* WHAT THIS TASK INVOLVES *
Pick out each line below that contains the word "Medals" and copy it. Case matters.

* RECORD LIST *
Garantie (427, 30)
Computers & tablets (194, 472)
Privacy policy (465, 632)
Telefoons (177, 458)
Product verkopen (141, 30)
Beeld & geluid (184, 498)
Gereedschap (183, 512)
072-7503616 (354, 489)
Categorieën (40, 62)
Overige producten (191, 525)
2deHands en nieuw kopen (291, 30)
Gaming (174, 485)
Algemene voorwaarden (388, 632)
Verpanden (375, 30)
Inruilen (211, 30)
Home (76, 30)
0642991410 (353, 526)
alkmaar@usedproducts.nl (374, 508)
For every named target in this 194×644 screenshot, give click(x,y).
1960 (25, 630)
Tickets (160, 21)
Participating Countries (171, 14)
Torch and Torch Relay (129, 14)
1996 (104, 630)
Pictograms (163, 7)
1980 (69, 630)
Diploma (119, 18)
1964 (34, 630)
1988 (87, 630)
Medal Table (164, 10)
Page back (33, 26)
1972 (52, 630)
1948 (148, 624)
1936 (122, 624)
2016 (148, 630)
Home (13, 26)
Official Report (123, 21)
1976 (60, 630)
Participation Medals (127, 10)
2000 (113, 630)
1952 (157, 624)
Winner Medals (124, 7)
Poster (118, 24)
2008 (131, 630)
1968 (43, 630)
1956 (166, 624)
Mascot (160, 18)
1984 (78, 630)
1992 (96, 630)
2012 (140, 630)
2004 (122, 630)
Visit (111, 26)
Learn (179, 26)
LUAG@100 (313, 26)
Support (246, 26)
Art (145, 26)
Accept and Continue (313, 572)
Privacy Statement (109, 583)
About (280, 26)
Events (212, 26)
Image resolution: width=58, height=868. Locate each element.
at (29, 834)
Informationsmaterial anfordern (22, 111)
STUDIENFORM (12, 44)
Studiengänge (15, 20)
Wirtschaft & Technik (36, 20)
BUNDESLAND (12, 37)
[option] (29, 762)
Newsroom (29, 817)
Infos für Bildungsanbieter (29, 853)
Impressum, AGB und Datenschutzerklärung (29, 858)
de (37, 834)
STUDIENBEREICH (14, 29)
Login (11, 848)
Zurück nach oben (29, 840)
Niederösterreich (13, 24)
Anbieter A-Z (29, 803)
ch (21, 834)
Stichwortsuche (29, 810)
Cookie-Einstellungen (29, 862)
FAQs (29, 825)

* RESULT *
Participation Medals (127, 10)
Winner Medals (124, 7)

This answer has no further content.